Q.ナナオの視野角スペックについてですが、条件はすべて同じなのですか?
A.いいえ、TNモデルはコントラスト比 5:1、TN以外のモデルは 10:1になっています。
「FlexScan EV2411W」はコントラスト比 10:1では縦160度、横170度となります。
[蹴茶]
TNパネルなのに上下視野角が一緒という時点で胡散臭いのですが、やはり条件が違うそうです。買う側からしてみればモデル毎にスペック基準が違うなどというのは不便極まりない話です。どこぞの新興ブランドがやるならまだしも、信頼があるからこそユーザーが高くても買ってくれるナナオがそんなことをやっていいのか?という気はします。
Q.今回色域は書かれていませんが、色域はどの程度ですか?
A.72%です。
これは「ビジネスワイド」と分類しているモデルであまり色域には重点を置いていません。
[蹴茶]
LEDだから色域が狭いというわけではなく、使っているLEDの種類によります。最近出たVAIO type Aがそうであるように、3色LEDなどを基に設計すると異様に広い色域を確保できます。3色LEDなどは高コストのため、ターゲットの違いで使い分けられています。
Q.LEDバックライトの寿命はどの程度ですか?
A.CCFLと同程度です。
[蹴茶]
長寿命と紹介されることの多いLEDですが、大電流が流れる高輝度LEDでは封止材料の劣化など光量のダウンが早々と起きます。
ただ寿命に関しても現在猛烈に進化中で、今後さらに長寿命化していくでしょう。
Q.TNを選んだ理由は?
A.パネルの寡占が進んでおり、エッジライト式のLEDバックライトを使おうとするとTN以外に選択肢がない。VAのほとんどが消費電力的に不利な直下型のLEDバックライトになる。
[蹴茶]
開口率の差などもありVAパネルは省エネに向いていないですが、コスト面でも日本以外では画質よりコストの傾向が強いため、低コストで作りやすいTNが他を圧倒しつつあります。(ちなみに24型クラスの中型パネルは台湾・韓国系メーカーが非常に強い)
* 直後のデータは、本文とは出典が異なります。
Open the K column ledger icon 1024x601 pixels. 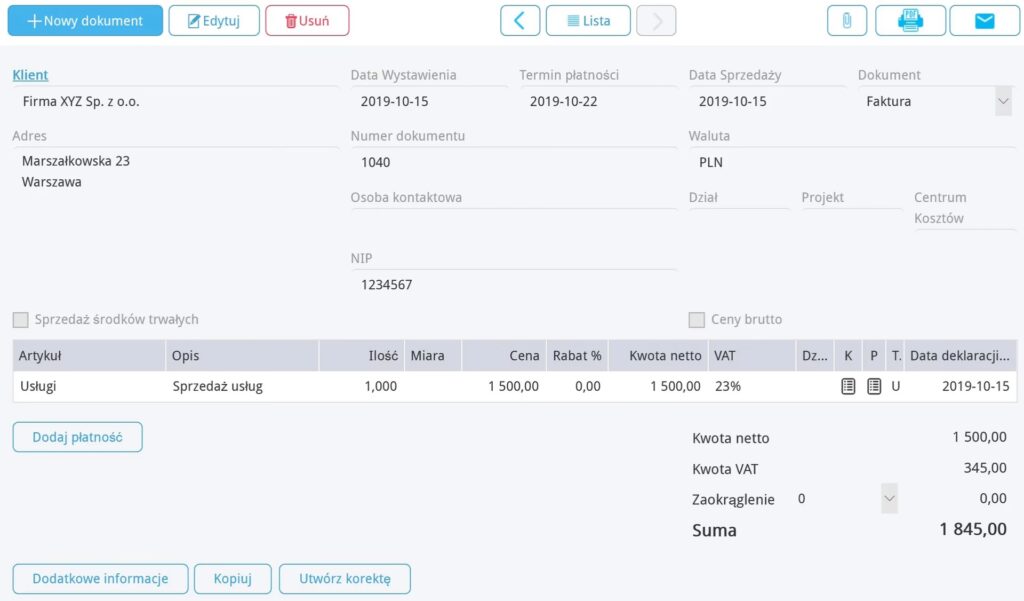click(848, 386)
あと欧米では環境負荷のラベリングがますます重視されるようになり、環境規格を満たしていない製品は大手企業からはそっぽを向かれる事態に。これも省エネしやすいTNパネルにとっては追い風だと思います。
◇ ここからは新製品以外の話
Q.DisplayPortは検討してますか?
A.もちろんです。ただ規格自体の歴史が浅く、互換性があまり取れていない。
出力側のビデオカードも数が少ないため、開発は難航している。
Q.最近21型のフルHDパネルが各社から続々と出てきていますが、EIZOから出る予定は?
A.いまのところないです。
[蹴茶]
最近になって続々と発表されている21.5型のフルHDパネル。24型より一回り小さく高解像度が実現できる魅力的なパネルですが、目下の所ナナオから出る予定はないようです。TNなのでピボット縦では使えない可能性大ですが。
→ ベンキュー、実売34,800円の1080p対応21.5型液晶
→ LG、フルHD対応の3系統入力21.5型ワイド液晶
→ アイ・オー、地デジ内蔵の21.6型フルHD液晶を発表
→ 【地デジ/WiMAX編】三菱が未発表の地デジ搭載フルHD 21.5型液晶を展示
Q.ミニディスプレイの製品化予定は? USBディスプレイは?
A.USBディスプレイもコントローラーを作っているメーカーが限られており、難しい。
また速度の問題から、どうしてもカクカクした表示になってしまう。
[蹴茶]
個人的にホームサーバーの確認用にミニディスプレイが欲しいということもあってぶつけてみた質問ですが、イエナガ氏によれば内々にUSBディスプレイの試作品のようなものはもちこまれたことがあるらしい。またイエナガ氏もアイデアとしては以前提案したことがあるらしいですが、どの程度市場に受け入れられるかが全く未知数で、製品化の予定はないとのこと。
で、その話をした次の日にSamsungからUSBディスプレイの新型が発表されました。
実売はおそらく1万円前半。SamsungはUSB接続に積極的です。
→ サムスン、USBディスプレイにもなるフォトフレーム
ホームサーバー用のプチディスプレイに最適なサイズではありますが、USB接続ではBIOS画面はおそらく見ることができないでしょうね。USBディスプレイの共通規格ができてBIOSが対応するか、DVI端子付きミニディスプレイのどちらかに期待。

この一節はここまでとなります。